* _CHALLENGE_: Scale the material from the line with "385x293 pixels. Task: Click" to the line with "(x=53, y=182)", both included, by writing those lines out again with the requests unchanged and every coordinate in the answers multiplied by 1.45 and rounded to whole numbers, halves up. Return only those lines, and leave the pictures out.

* _DATASET ENTRIES_:
====================
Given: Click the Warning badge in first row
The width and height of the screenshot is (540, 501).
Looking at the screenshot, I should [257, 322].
====================
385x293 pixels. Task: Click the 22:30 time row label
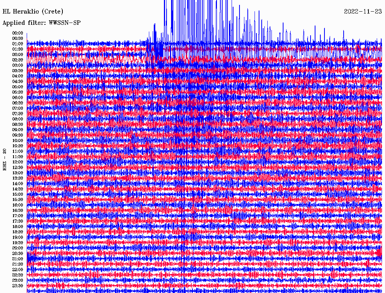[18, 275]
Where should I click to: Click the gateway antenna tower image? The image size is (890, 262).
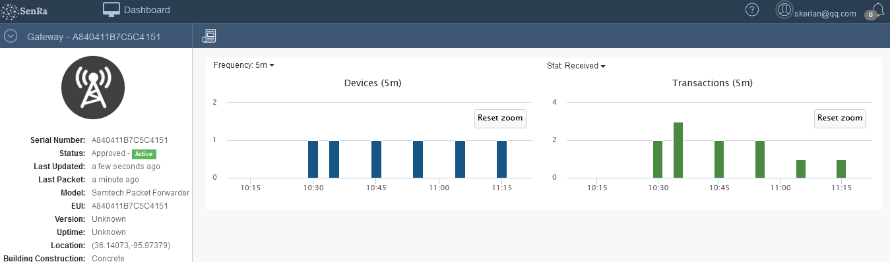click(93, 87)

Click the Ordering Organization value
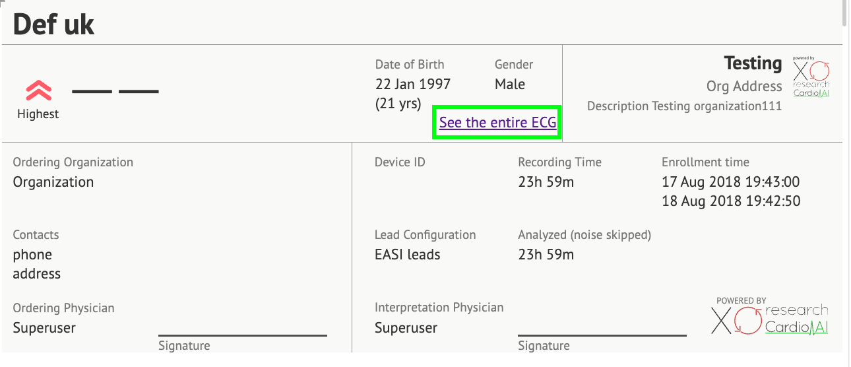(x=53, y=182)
====================
* _ANSWER TO THE PROBLEM_:
385x293 pixels. Task: Click the 22:30 time row label
[26, 399]
Where should I click to: Click the gateway antenna tower image? The image size is (890, 262).
click(135, 126)

Click the Ordering Organization value
(x=77, y=264)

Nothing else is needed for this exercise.